Après les valeurs minières, dont les flux de trésorerie galvanisés par la hausse des métaux ont permis un retour à la distribution de dividendes (Glencore), voire des détachements-records (BHP), c'est au tour des valeurs pétrolières de redonner des signes de vie. Le sort s'acharne pourtant sans coup férir contre les producteurs d'hydrocarbures. En début d'année, l'agence S&P a revu à la hausse le coût du capital du secteur en raison de son «passif climatique».

Dans les hautes sphères européennes, la charge ne faiblit pas malgré le poids du secteur dans l’économie. Le gouverneur de la Banque de France, François Villeroy de Galhau, a fait écho aux aspirations de la BCE: mettant de côté le principe de neutralité de l'institution, il l'invite au contraire à se montrer plus discriminante dans ses achats d'obligations d'entreprises, en pénalisant les émetteurs de CO2. Loin d'être insensible à cet appel, le marché européen du carbone réagissait frénétiquement: en seulement deux séances début février, les prix de la tonne métrique progressaient de près de 15% projetant le cours du CO2 à un record historique de 40 euros. Pourtant, les bénéficiaires les plus évidents de la transition énergétique n'ont pas été les plus récompensés. Vestas, Orsted, Aker Wind Offshore entament un début d'année à contrepied du marché. Les challengers diversifiés comme Neoen, le fer de lance français de l'hydrogène vert (Mcphy), les petites capitalisations impliquées dans la transition (Voltalia, Vergnet, Albioma) sont également moins entourées que l’an passé. L’appétit pour les valeurs innovantes n’est pourtant pas remis en cause: le millésime des introductions en bourse est le meilleur depuis 2015 en Europe, avec près de 9 milliards d’euros placés depuis le début de l’année tandis que l’agence Lipper constatait un afflux hebdomadaire sur les ETF actions proches des records enregistrés. Mais la remontée des taux de référence (le taux à dix ans américain se rapproche des 1,5%) pèse sur ces valeurs à duration longue, dans un contexte de poursuite de la rotation.

Certains groupes pétroliers particulièrement engagés dans la transition
pourraient afficher un profil convexe intéressant.

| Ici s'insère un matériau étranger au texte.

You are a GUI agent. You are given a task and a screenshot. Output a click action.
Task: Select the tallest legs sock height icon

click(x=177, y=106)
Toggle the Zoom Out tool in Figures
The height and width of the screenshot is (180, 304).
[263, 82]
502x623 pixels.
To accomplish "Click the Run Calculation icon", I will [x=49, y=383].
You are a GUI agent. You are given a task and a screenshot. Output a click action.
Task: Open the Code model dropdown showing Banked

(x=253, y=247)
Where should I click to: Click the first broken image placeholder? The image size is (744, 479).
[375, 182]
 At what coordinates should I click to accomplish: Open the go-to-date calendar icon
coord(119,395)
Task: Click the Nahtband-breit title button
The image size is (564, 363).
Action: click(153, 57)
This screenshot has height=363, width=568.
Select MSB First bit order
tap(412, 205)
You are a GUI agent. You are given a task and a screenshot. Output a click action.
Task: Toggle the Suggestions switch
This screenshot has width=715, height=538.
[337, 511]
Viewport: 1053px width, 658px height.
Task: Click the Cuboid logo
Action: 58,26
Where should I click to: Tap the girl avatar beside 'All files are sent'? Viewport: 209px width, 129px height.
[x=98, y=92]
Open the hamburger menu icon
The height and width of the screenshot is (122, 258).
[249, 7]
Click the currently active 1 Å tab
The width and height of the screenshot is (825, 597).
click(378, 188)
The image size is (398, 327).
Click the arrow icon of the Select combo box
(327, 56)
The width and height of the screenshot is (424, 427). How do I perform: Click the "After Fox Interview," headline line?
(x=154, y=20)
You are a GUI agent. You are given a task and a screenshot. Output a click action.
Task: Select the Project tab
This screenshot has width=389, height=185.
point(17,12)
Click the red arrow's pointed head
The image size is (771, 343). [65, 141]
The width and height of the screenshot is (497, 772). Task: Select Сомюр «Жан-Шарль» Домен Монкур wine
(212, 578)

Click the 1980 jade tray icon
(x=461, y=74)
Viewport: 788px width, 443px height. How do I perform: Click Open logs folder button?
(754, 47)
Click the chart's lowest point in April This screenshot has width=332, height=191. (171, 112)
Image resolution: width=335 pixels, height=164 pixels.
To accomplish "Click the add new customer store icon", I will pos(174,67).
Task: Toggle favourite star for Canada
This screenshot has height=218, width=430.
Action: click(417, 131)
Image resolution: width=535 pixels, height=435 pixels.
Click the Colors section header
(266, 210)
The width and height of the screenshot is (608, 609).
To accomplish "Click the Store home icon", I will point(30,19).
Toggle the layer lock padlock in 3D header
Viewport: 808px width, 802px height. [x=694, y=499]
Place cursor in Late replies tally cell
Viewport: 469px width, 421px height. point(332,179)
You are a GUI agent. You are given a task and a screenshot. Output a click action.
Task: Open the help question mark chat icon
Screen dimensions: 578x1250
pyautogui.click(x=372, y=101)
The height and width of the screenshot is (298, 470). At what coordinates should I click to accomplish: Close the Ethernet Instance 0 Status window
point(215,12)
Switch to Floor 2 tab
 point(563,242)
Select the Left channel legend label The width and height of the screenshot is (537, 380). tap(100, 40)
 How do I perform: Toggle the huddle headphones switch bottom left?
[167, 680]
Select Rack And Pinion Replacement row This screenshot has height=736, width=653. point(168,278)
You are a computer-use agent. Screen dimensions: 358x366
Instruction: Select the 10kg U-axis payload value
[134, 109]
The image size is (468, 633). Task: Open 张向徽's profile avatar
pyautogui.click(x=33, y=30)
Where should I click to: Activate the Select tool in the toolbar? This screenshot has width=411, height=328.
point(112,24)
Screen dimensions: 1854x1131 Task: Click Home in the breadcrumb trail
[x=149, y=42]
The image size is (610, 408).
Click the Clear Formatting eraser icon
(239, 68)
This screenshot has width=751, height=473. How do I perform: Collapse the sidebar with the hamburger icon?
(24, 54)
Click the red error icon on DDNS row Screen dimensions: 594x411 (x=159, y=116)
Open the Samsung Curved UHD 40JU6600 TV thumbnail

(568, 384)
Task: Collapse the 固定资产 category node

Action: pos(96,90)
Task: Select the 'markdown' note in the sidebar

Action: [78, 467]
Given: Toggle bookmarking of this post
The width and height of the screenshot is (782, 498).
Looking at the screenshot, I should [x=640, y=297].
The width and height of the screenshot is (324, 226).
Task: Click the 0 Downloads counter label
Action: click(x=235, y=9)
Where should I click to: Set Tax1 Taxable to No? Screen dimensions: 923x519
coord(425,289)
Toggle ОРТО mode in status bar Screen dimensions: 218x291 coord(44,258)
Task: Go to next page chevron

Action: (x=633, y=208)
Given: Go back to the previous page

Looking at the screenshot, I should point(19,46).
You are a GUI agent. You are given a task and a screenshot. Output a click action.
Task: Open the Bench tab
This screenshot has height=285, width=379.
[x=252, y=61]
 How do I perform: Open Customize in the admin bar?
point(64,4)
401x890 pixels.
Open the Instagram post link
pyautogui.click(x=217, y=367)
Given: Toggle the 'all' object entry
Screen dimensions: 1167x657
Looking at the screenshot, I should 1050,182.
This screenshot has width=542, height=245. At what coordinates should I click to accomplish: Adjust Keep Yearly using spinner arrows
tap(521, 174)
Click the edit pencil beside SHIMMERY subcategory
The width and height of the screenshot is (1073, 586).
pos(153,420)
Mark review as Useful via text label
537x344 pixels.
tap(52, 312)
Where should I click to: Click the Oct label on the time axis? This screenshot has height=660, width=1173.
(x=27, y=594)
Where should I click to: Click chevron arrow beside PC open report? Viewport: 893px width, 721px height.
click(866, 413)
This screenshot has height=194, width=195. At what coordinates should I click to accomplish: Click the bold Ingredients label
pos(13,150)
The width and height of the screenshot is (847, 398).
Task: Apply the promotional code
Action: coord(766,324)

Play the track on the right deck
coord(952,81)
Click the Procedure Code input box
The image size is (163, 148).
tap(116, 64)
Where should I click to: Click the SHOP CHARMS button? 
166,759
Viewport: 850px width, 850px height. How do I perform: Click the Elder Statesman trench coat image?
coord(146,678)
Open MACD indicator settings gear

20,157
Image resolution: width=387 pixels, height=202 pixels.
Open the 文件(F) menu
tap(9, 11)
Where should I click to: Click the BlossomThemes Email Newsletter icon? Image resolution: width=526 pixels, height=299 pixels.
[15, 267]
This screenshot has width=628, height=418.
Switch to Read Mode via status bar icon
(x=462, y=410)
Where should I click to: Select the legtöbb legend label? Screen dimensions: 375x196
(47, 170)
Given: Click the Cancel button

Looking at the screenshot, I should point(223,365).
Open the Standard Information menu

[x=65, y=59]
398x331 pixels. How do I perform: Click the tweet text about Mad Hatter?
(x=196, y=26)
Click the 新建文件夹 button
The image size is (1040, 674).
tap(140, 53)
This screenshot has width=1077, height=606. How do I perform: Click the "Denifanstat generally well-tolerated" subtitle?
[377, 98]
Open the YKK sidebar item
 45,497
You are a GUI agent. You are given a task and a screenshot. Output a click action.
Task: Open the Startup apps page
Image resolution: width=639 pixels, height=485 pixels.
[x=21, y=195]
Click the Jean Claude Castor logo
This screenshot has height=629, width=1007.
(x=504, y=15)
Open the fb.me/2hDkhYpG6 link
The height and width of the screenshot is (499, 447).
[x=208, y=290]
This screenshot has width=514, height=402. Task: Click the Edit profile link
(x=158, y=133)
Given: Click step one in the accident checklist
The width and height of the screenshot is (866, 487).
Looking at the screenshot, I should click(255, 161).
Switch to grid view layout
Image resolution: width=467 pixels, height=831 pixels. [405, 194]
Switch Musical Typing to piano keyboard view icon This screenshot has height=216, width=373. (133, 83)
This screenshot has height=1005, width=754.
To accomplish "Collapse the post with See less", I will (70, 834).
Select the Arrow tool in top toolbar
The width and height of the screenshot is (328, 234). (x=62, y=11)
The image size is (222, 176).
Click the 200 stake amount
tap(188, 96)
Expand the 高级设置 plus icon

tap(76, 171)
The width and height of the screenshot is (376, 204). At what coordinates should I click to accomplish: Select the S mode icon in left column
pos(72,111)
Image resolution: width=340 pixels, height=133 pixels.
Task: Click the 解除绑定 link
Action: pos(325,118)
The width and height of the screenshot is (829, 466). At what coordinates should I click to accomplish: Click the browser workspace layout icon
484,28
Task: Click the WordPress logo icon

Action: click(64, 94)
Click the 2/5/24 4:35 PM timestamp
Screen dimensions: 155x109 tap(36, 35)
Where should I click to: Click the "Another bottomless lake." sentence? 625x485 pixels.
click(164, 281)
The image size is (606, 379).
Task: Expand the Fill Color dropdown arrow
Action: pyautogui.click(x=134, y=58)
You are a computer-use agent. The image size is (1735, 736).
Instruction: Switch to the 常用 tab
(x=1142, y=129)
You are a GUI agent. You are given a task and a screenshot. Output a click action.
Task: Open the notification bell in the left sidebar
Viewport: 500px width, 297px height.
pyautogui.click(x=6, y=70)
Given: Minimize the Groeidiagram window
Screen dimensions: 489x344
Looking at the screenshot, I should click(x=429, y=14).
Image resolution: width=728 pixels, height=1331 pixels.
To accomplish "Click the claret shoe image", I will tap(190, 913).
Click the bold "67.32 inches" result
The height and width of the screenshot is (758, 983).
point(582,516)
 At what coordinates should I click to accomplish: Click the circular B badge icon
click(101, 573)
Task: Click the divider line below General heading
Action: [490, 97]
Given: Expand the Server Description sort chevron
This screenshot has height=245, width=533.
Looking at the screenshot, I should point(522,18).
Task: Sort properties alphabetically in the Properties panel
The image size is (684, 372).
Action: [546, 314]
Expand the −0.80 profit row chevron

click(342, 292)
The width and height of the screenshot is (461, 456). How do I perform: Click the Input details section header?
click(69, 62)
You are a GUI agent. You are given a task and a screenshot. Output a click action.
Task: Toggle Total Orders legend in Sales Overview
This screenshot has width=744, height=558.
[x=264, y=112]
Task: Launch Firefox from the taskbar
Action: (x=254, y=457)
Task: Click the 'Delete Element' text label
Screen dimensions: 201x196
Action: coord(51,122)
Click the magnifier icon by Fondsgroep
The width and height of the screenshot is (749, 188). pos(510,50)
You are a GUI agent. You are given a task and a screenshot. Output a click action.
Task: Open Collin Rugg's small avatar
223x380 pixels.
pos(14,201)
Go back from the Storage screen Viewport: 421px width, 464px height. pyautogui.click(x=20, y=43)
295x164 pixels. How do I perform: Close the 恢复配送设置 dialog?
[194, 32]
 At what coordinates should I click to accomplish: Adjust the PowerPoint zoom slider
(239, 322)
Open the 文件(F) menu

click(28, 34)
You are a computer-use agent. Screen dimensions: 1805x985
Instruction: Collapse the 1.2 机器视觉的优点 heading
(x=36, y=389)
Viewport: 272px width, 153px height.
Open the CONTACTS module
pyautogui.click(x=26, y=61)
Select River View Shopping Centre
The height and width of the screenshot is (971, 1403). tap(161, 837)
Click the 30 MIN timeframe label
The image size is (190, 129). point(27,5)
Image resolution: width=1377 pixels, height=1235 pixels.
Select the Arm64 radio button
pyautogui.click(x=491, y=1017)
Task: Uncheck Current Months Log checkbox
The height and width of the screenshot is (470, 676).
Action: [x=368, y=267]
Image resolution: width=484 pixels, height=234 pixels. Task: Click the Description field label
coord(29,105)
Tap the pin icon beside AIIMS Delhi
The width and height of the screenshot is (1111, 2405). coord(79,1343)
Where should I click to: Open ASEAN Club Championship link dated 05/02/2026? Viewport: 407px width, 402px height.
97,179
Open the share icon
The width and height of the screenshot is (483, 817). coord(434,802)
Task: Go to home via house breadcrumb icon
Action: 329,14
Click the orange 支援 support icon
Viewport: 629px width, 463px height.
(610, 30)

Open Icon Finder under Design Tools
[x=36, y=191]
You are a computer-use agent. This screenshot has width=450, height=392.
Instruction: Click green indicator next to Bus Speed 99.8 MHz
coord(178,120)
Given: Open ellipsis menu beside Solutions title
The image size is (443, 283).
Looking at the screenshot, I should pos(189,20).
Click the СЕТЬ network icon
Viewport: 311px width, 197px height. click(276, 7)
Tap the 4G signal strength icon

A l’opposé du spectre, les valeurs pétrolières recueillaient les faveurs des investisseurs. N’ayant pas bénéficié du rebond du pétrole depuis le début de l’année elles semblent, à présent que le Brent se rapproche du seuil psychologique des 70 dollars, rappeler aux investisseurs leur rôle protecteur dans les périodes inflationnistes. Surtout, en remportant l’appel d’offre portant sur 8 gigawatts d’éolien offshore au Royaume-Uni, British Petroleum et Total démontrent que l’hégémonie des pure-players éoliens n’est plus garantie, entretenant l’anxiété à l’égard de ces derniers. Au contraire, certains groupes pétroliers particulièrement engagés dans la transition comme le norvégien Equinor ou le français Total pourraient afficher un profil convexe intéressant: d’un côté une valorisation particulièrement faible par rapport aux prix spot du baril assortie d’un programme d’investissement rationnalisé dans l’exploitation pétrolière, de l’autre, une allocation de capitaux progressive dans les renouvelables, offrant un potentiel de croissance encore sous-évalué par le marché. Il faudra naturellement du temps aux investisseurs soucieux de l’empreinte carbone de leur portefeuille pour accorder davantage de valeur à ces «actifs verts cachés» logés dans des portefeuilles encore majoritairement intensifs en émissions de carbone. Mais proposer ces actifs irrévélés à des investisseurs minoritaires au travers d’un spin-off pourrait accélérer cette reconnaissance ainsi que la création de valeur pour les actionnaires. La réaction très positive des marchés à la réalisation de l’actif UMG par Vivendi, de la division camions de Daimler ou de 25% des actifs renouvelables de l’espagnol Acciona démontre un appétit vivace pour ces opérations qui rappelle toutefois l’euphorie des années 2000 et 2007…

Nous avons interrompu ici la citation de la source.